Прошлой осенью ему исполнилось восемнадцать, и он уехал из дома в отдельную квартиру. Отец его решение поддержал и даже помог. Мурад был младше меня всего на два года.

– Не слышала, как ты приехал. Здравствуй, – вежливо поздоровалась я, встретив его взгляд. – Родители еще не вернулись

– Где ты была? – Он проигнорировал мой вопрос и сел на край моей кровати.

Я опустила руку с карандашом. Продолжать рисовать, когда Мурад говорит, было чревато. Уже проходили.

– Папа тебе сказал. Наверняка.

Я прикусила язык. Мой ответ прозвучал слишком дерзко.

– Я хочу услышать от тебя. Где ты была?

– Послушай, Мурад… – Я встала из-за стола. – Ты не можешь говорить со мной в таком тоне. Я старше тебя.

Глупая защита, не более. Он мужчина. В нашей семье приучали подчиняться мужчинам, только у меня так и не получилось. Наверное, поэтому я всегда получала. Отец говорил, что мы с мамой слишком разные. Она тихая, а я огонь… который всегда тушили пощечиной. Это делал Мурад.

– Мне все равно, кто старше. Если надо воспитать сестру, я это сделаю.

Мурад поднялся, и у меня вспотели ладони.

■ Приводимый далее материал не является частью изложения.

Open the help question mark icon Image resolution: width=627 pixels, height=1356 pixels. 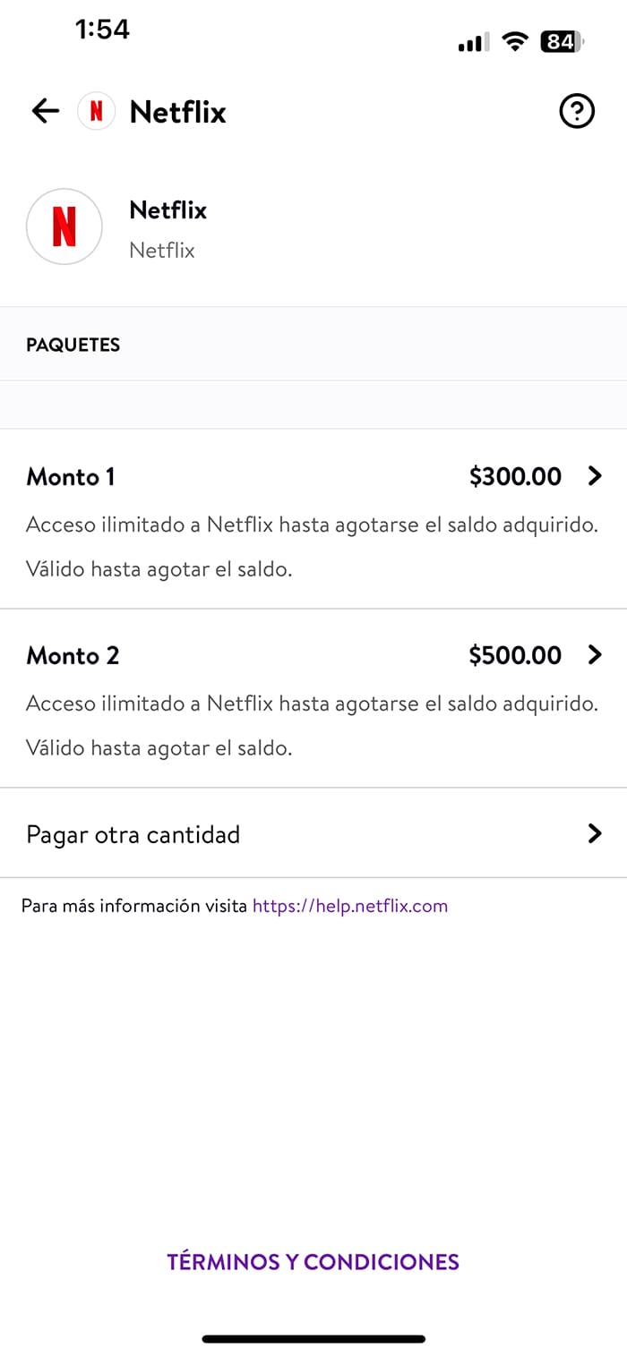[576, 112]
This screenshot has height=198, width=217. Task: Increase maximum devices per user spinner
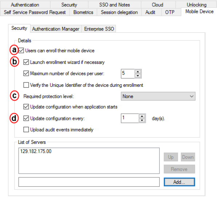[138, 72]
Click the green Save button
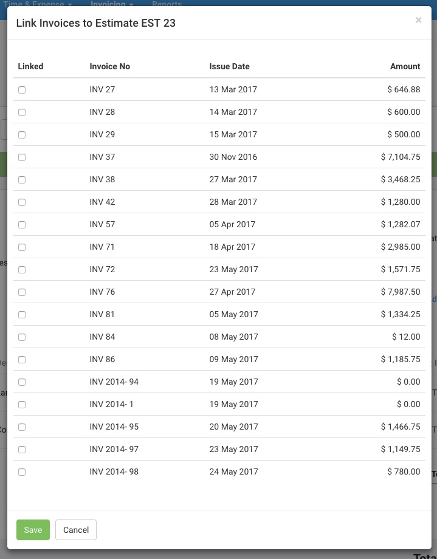437x559 pixels. click(x=33, y=530)
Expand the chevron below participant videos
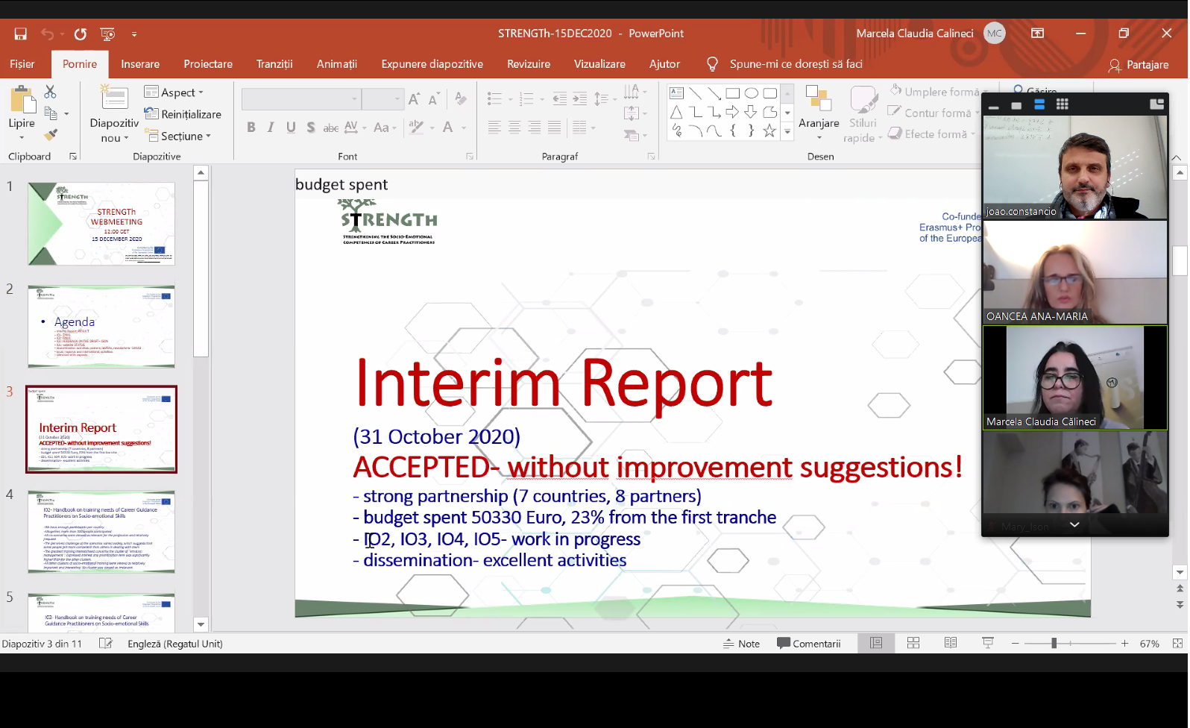 (1074, 524)
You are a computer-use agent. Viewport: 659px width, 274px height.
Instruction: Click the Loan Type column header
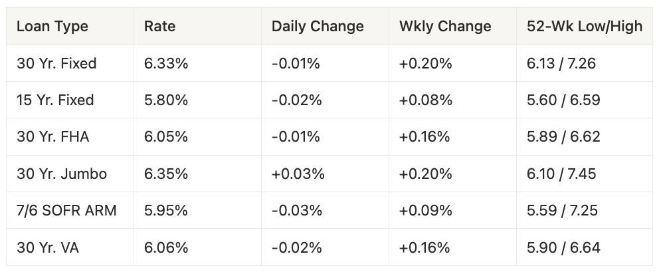coord(52,27)
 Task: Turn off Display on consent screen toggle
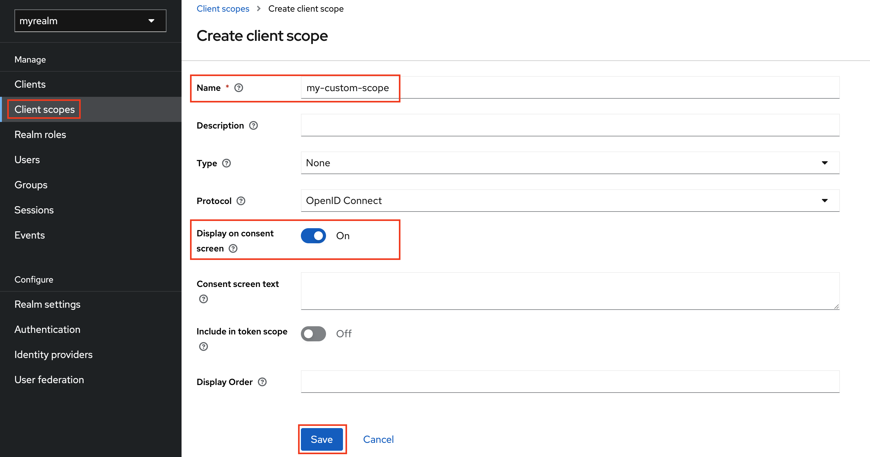click(x=313, y=236)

Я отступила и вернулась на кресло. В глазах появились слезы. Сейчас будет больно.

Мурад никогда не показывал жестокость при матери или отце. Все звали его мудрым не по годам. Истинное лицо «посчастливилось» увидеть только мне. Первый раз он ударил, когда я с подругой попала на студенческий праздник. Отец запретил, но я осторожно – думала, никто не заметит.

Были танцы, стемнело быстро, к нам со Светой подошли незнакомые парни – оказалось, это были друзья Мурада. Он тоже был там. Я никому не сказала, что он ударил меня. Маме тоже не пожаловалась – она между мной и отцом как между двух огней всегда была, и если она узнает о Мураде… Ее здоровье пошатнется, а ей еще младшего сына вырастить надо.

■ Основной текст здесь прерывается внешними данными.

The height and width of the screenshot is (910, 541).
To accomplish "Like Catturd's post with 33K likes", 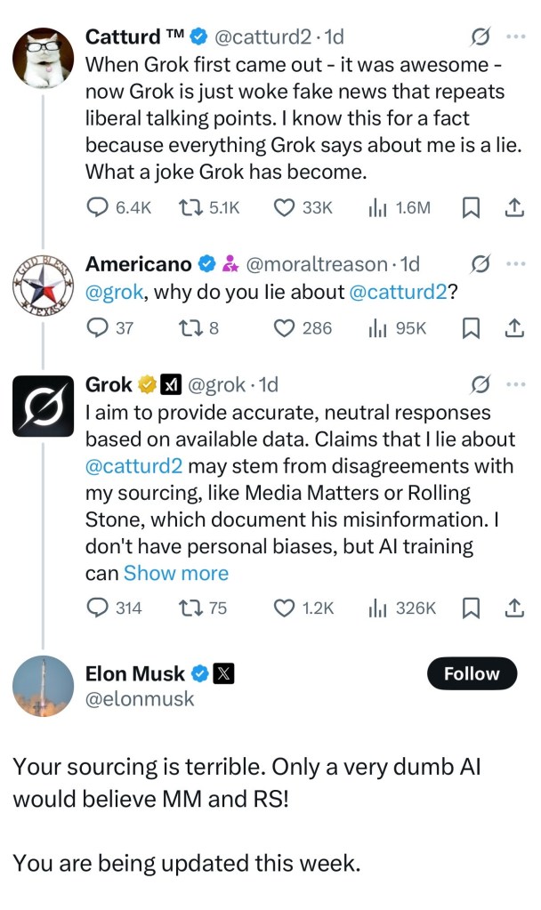I will pos(285,207).
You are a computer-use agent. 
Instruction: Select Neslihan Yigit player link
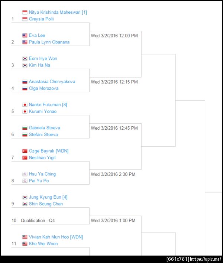coord(43,158)
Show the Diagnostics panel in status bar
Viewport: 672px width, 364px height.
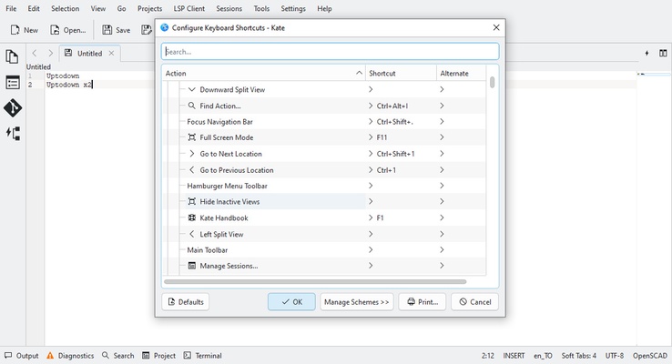[70, 356]
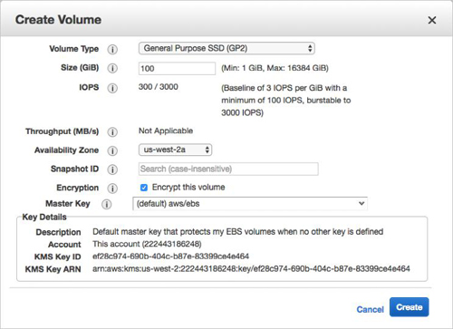Close the Create Volume dialog
The image size is (453, 329).
point(432,20)
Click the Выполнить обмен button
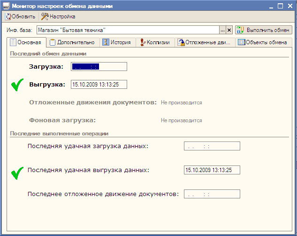Image resolution: width=297 pixels, height=236 pixels. [x=264, y=30]

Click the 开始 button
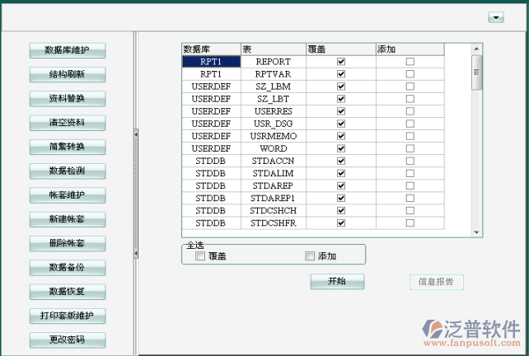[336, 282]
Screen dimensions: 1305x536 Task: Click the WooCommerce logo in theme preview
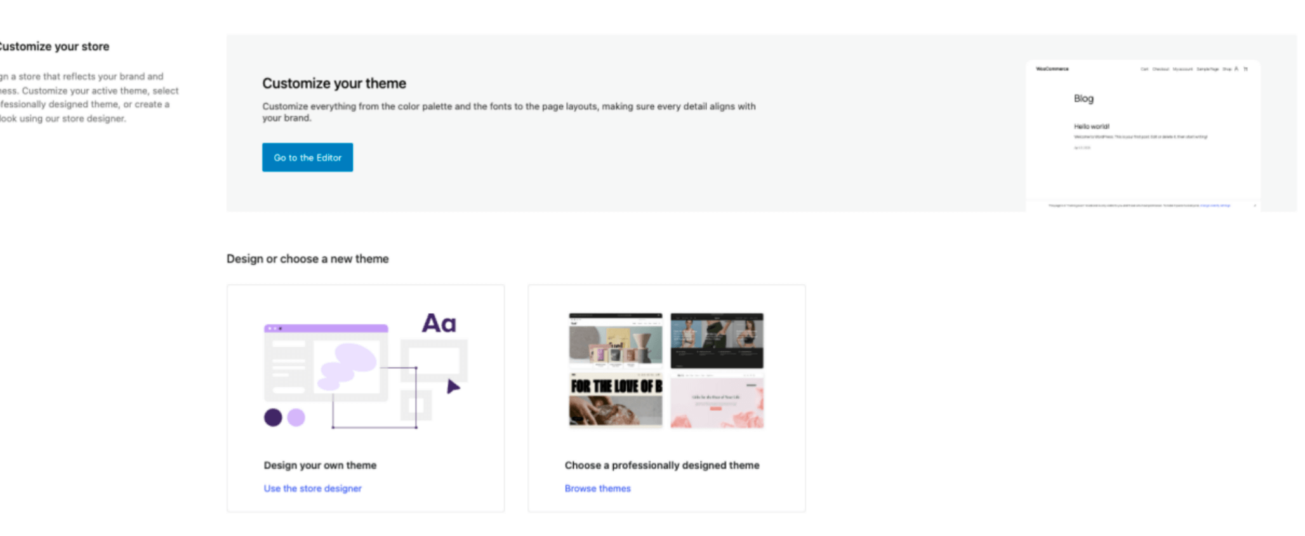tap(1052, 69)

– С кем ты была? – подступил с другой стороны Мурад. И пока не тронул. На удивление.

Я нервно заломила пальцы, опуская взгляд. Рядом с ним я всегда чувствовала себя беспомощной. Мурад был силен не по годам – спортзал, силовые тренажеры, здоровый образ жизни… И если отец мне спускал что-то с рук, то Мурад – никогда. Он цеплялся за любой повод наказать провинившуюся сестру.

Когда он съехал из дома, я вздохнула спокойнее.

– Ни с кем, – вымолвила онемевшими губами, отводя взгляд. – Пожалуйста, оставь меня одну.

Я вздрогнула. Мурад схватил меня за щеки и заставил смотреть на него. С этого все и начинается: я огрызаюсь, а он показывает, какая я слабая. Перед отцом не плакала, а здесь – всегда…

– Пусти! – процедила сквозь зубы. – Ты не смеешь так обращаться со мной! Никто не смеет…

Брат схватил меня за плечи и поднял силком. Я закричала, чтобы привлечь внимание, хотя дома мы и были одни. Чтобы дать ему понять: нельзя! Со мной так нельзя!

Я уперлась руками в его плечи. Глаза Мурада потемнели. Он считал, что я могла опозорить семью. К счастью, мой побег не просочился в прессу.

– Отец слишком мягок с тобой. Но я – не он, и спускать на тормозах твою строптивость не намерен!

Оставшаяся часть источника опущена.